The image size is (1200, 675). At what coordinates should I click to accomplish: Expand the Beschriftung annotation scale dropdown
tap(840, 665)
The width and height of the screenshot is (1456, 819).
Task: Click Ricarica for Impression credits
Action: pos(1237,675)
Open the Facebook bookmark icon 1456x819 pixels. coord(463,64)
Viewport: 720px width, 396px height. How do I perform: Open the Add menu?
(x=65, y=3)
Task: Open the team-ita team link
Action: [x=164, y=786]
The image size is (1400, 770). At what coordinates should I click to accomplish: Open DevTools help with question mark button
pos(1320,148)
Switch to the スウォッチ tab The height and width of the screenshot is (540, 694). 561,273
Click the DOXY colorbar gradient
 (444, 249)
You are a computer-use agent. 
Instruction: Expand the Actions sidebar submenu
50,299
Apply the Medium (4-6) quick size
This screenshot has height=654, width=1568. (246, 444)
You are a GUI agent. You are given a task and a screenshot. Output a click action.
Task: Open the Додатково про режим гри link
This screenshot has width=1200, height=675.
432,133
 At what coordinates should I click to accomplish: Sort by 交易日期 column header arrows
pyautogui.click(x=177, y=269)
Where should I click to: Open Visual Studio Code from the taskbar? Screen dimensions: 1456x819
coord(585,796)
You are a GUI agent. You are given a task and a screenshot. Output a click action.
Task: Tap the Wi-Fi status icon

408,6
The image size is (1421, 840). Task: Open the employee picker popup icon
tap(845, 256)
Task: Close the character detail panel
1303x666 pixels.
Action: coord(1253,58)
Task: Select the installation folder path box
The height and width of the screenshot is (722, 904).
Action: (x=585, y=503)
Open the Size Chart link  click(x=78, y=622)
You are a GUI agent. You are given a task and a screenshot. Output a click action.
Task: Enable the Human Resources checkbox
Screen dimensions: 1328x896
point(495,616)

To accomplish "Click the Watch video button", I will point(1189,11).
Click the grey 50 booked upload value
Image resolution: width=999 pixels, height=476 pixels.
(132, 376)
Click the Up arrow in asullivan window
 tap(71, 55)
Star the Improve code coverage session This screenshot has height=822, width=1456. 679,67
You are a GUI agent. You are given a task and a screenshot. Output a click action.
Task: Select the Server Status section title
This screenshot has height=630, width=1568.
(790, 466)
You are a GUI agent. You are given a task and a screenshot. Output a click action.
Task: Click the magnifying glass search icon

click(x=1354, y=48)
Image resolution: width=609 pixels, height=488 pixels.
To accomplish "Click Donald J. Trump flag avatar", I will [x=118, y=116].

——————

_REQUIRED WORK_. Please count the lines in the entries above that contain the word "icon", and reply with the number alone.

_REPLY TO THE EXERCISE_. 4